Im September werde ich 39. Und nächstes Jahr steht dann schon die berühmt-berüchtigte 40 vor der Tür. Ist damit schon die Hälfte meines Lebens rum? Was habe ich bisher schon alles erreicht? Ist es genug? (Was auch immer „genug“ bedeuten mag.) Was will ich noch alles erreichen? Was ist mir wichtig? Was möchte ich (endlich) loslassen? Lebe ich mein Leben so, wie ich es mir vorstelle bzw. wünsche?
Wenn es jetzt auf einmal mit mir zu Ende wäre, könnte ich zufrieden auf mein Leben zurückblicken? Oder gäbe es da Dinge, die ich bereuen würde, weil ich sie nicht gesagt oder getan habe?

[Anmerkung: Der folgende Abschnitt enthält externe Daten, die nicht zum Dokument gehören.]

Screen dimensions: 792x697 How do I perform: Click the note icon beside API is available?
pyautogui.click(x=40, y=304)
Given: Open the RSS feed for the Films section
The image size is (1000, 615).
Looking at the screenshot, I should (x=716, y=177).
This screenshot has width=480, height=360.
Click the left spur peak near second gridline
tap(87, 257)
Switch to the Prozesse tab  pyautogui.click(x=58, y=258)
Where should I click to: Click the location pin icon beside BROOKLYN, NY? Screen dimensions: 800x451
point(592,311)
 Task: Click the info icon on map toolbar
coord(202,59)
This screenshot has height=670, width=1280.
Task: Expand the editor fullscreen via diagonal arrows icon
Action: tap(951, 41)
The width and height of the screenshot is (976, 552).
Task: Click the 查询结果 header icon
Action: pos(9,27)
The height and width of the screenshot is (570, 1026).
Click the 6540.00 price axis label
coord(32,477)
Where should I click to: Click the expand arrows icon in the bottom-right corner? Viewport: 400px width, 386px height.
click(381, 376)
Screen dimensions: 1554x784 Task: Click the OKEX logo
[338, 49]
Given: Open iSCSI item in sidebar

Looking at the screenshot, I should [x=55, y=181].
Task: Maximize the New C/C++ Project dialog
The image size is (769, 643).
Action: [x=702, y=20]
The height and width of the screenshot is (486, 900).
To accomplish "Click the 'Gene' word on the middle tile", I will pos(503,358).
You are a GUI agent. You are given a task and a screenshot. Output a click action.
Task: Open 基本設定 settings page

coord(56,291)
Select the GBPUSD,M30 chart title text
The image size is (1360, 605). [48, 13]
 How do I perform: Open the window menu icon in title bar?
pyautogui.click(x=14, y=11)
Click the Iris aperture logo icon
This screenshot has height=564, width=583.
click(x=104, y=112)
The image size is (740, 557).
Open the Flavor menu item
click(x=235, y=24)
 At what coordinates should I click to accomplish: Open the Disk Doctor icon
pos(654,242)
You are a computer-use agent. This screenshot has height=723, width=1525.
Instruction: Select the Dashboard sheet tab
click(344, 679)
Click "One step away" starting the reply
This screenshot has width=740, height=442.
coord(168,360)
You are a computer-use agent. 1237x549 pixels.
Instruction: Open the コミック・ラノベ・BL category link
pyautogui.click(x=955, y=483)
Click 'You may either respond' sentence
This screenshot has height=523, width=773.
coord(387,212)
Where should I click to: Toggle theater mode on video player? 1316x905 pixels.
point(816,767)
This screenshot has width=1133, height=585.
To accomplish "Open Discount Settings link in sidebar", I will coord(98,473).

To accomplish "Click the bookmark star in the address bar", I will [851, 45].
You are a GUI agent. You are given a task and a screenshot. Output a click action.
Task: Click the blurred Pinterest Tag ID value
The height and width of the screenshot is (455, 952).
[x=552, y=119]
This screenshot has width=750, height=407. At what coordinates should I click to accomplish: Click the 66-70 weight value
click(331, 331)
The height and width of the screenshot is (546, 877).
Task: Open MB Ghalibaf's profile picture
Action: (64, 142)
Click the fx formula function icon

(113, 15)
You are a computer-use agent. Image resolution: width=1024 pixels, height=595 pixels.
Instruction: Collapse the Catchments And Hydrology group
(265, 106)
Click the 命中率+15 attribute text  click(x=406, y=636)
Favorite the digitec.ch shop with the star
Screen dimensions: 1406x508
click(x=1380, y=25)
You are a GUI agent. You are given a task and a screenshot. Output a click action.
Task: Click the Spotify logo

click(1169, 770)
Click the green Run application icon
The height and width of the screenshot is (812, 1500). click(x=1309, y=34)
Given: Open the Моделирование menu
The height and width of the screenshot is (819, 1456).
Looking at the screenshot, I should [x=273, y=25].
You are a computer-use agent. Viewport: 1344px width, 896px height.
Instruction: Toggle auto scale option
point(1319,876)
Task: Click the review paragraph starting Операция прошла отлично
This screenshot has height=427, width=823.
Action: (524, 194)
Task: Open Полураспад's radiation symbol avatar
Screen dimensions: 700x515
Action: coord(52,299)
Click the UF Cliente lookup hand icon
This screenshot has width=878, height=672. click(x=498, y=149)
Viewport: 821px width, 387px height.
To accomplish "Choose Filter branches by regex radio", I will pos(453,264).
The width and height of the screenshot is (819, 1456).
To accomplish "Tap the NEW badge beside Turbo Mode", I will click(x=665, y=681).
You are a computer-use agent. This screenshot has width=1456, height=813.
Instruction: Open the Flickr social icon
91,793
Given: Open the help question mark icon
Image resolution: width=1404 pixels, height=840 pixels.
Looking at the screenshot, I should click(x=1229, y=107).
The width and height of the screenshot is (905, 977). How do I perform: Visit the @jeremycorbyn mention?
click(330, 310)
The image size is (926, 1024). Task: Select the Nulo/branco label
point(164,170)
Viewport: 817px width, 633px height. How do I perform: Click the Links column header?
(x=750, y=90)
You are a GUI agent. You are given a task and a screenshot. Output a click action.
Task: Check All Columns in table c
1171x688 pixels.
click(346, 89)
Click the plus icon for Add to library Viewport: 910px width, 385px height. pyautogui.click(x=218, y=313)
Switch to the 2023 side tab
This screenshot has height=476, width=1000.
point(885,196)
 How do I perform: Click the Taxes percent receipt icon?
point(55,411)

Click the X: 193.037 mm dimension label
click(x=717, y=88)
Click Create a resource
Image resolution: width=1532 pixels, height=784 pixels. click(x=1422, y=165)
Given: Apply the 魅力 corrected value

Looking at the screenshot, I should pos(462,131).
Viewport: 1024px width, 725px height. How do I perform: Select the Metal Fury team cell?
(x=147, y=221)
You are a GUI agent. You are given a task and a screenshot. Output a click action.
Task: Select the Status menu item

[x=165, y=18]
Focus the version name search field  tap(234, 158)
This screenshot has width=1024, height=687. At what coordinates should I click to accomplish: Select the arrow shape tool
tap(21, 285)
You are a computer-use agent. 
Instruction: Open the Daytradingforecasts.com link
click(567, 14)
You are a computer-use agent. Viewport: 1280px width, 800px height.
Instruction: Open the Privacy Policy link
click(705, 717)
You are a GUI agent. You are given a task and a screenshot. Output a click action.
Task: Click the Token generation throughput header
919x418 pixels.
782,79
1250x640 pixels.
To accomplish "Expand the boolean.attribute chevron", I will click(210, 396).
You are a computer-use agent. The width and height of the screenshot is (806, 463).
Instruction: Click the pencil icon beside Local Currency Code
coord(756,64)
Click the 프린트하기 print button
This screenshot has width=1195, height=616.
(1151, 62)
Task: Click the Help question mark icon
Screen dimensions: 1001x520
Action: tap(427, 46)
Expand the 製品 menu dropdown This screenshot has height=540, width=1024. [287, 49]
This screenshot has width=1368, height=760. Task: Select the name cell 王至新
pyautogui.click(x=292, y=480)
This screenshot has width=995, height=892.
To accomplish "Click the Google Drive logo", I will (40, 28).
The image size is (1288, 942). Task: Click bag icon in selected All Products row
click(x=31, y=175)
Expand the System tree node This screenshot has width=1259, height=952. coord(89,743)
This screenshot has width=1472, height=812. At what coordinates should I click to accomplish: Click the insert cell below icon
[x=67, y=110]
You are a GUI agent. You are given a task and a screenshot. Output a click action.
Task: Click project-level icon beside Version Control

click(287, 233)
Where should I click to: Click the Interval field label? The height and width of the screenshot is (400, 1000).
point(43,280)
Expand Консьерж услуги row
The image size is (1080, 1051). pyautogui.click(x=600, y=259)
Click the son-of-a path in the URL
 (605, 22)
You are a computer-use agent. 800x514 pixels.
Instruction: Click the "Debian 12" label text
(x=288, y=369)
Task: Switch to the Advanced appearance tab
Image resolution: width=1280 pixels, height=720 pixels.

Mindfuck 3: Traue ich mich jetzt schneller irgendwelche herausfordernden Dinge zu machen, weil wer weiß … ?!
Dieser plötzliche Tod rüttelt an und in mir. Soll ich jetzt besser jede einzelne Chance nutzen, die sich mir bietet? Oder laufe ich dann doch eher aus Angst etwas verpassen zu können dem „next shiny object“ hinterher? Wie vernünftig darf, soll, muss ich bleiben?
Was riskiere ich (vermeintlich), um mich entfalten und mein Leben nach meinen Wünschen und Bedürfnissen gestalten zu können? Wo lasse ich es zu, dass mein Herz die Entscheidung trifft, etwas unbedingt zu tun? Muss ich mir nur die richtigen Fragen stellen nach dem „Wie kann ich es erreichen?“, um mich zu öffnen und neue Möglichkeiten zuzulassen? Und wo bleibt dabei mein Kopf, der mir sagt, dass ich dabei trotz allem nicht nur auf mich selbst schauen darf, denn schließlich bin ich auch für meine Familie verantwortlich. Bin ich nicht schon so sehr außerhalb meiner Komfort-Zone? Wie weit kann und will ich mich im Moment noch hinauswagen?
Durchatmen!
Jetzt heißt es für mich erst einmal, wieder ganz oder zumindest deutlich mehr zu mir zu kommen. Durch die Nase einzuatmen. Tief in den Bauch hinein. Und dann die Luft durch den leicht geöffneten Mund wieder herausströmen zu lassen.
Einatmen.
Ausatmen.
Einatmen.
Ausatmen.
…
Wie gehst du mit solchen aufrüttelnden Ereignissen um? Sprichst du offen über deine Gefühle? Erlaubst du dir, dich so zu zeigen, wie du bist – nicht nur privat, sondern auch im Business?